I’ll start off with the answer. No. If you don’t already drink red wine with your meals, don’t start now in the hope that it will protect you from a heart attack or a stroke. It might, but the risks of alcohol consumption probably outweigh the benefits for most of us. Now let’s dive into the details.

The supposed French paradox is really a function of a number of factors that we’ve teased out over the last 30 years.

First, fat isn’t always bad for you so the ‘bad‘ French diet (heavy in cheese etc.) really wasn’t all that nasty. Notice that in the last while we’ve added eggs and poly- and mono-unsaturated fats back into the North American diet recommendations. Olive oil is okay. Butter is back, but in moderation. Processed foods are not good for you at all.

There are a lot of healthful compounds found in red wine: resveratrol, quercetin and a host of other antioxidants, flavonoids and polyphenol compounds that could help protect your heart by making your blood vessels smoother, keeping platelets from clogging them up with clots and have other effects throughout the body. However, no one substance taken by itself — and the classic example is the famous resveratrol — has been shown to have the beneficial effects we’d hoped for.

So, all the studies looking at supplementing with just it or any other flavonoid or polyphenol have failed to live up to expectations. It‘s possible that these different compounds work their magic by working together, but we don‘t know that for certain.

There are other components to this possible red wine benefit. Wine drinkers tend to drink in social gatherings or at meals and we know that social connections are important for our general health and well being. Wine drinkers tend to eat differently than non-wine drinkers and they shop for different foods. That may also be part of what we’re seeing. Also, the French who drank their wine at supper by and large limited themselves to only a single glass or two, and that also was important. Binge drinking (or drinking more than a few glasses of alcohol at a time) has been shown to be bad for you. There’s even a heart rhythm disorder, atrial fibrillation, that’s more common in drinkers especially in they drink a lot at one sitting.

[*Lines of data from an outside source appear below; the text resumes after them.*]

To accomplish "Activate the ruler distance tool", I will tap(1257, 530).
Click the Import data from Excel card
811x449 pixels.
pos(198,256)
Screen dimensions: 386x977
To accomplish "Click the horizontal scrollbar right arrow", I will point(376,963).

There was an excellent world-wide review published in 2018 in the respected journal, The Lancet, which reminded us about all the bad things that are associated with alcohol consumption — from dangerous behaviour, to accidents, to cancer, to the risk of addiction and liver cirrhosis.

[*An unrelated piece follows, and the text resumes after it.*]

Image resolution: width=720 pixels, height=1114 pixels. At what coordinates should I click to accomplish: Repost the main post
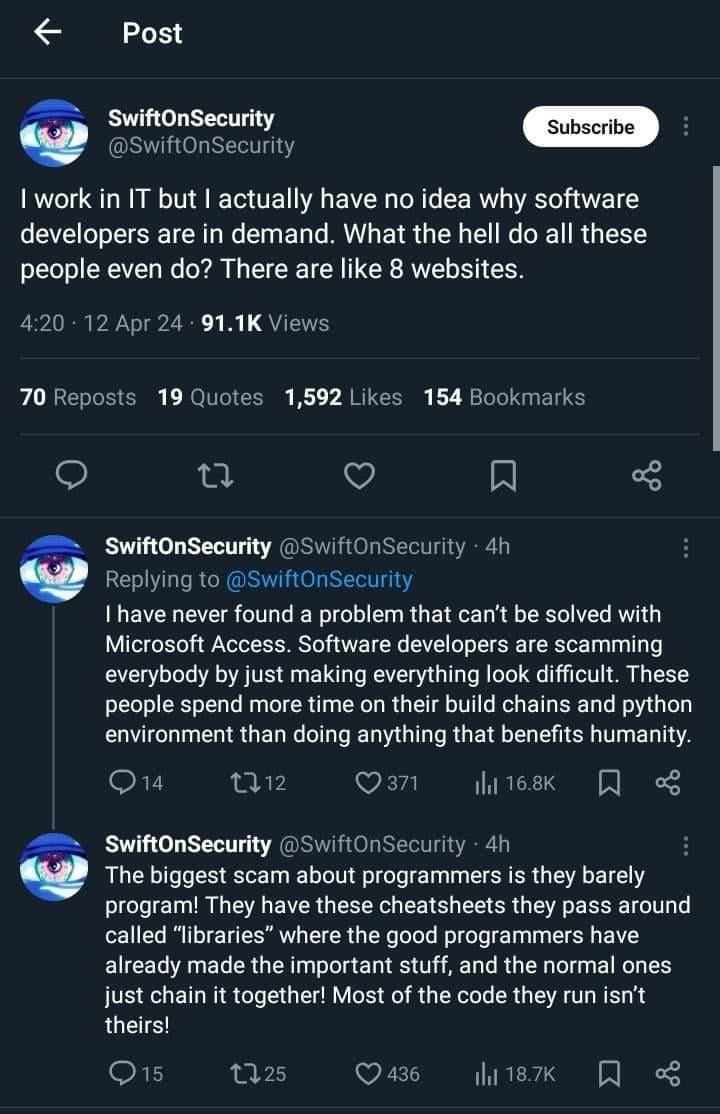pyautogui.click(x=215, y=477)
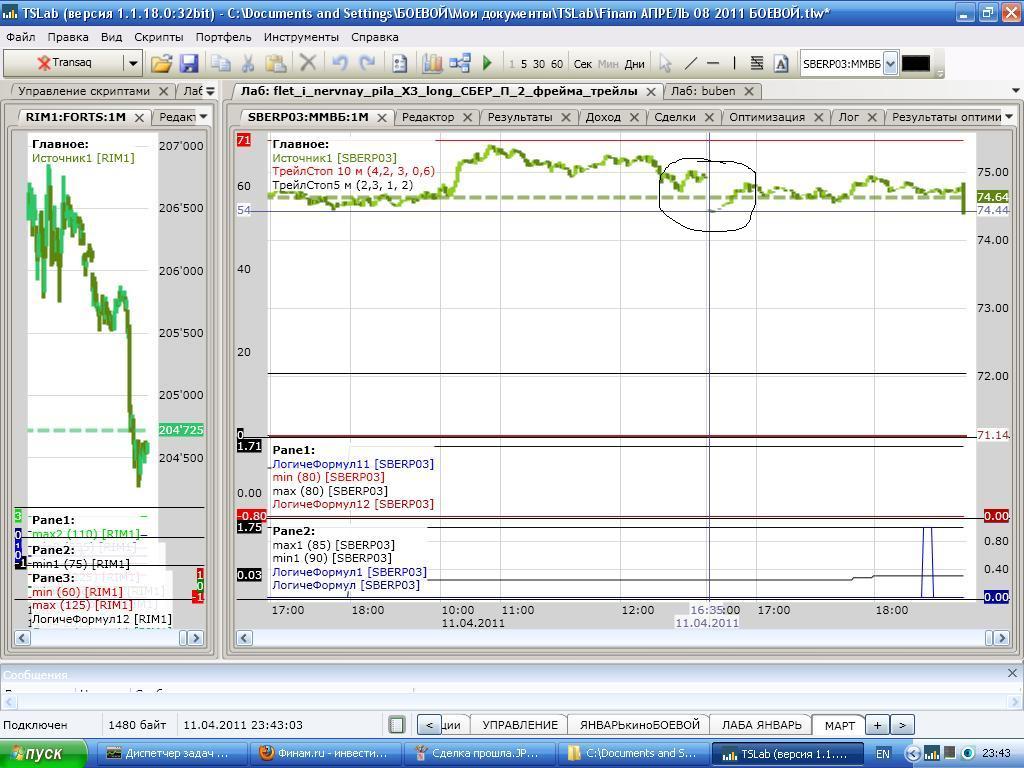Switch chart interval to Дни

click(635, 64)
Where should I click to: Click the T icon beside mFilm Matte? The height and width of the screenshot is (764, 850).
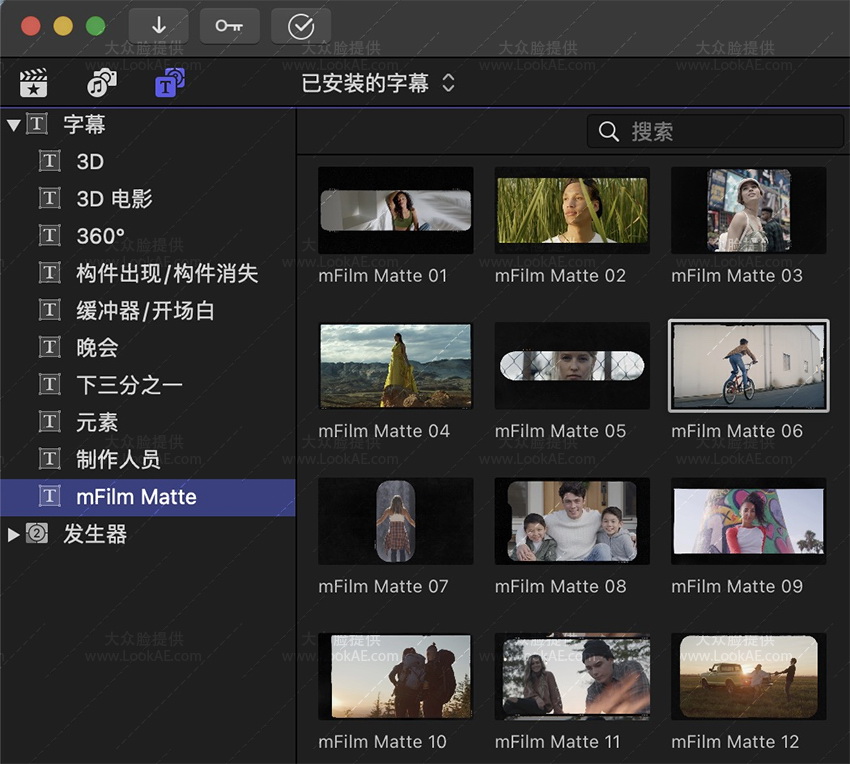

So, if you drink a glass or two of wine with dinner, you need not stop, but if you don’t, don’t start now just because it might protect your heart. The evidence isn’t there to support that.

By the way, it’s possible that white wine and other alcoholic drinks might fall under the exact same analysis. The other warning is that certain groups should not consume wine or alcohol under any circumstances. For example, pregnant and breast-feeding women, people with underlying liver disease or on certain medications and people with a personal or strong family history of problems with addiction or difficulty controlling their intake of alcohol.

Dr. Mitch Shulman is an Assistant Professor, Dept. of Surgery, McGill Medical School and an Attending Physician, Emergency Department, McGill University Health Centre. He’s also the CJAD AM 800 Medical Consultant.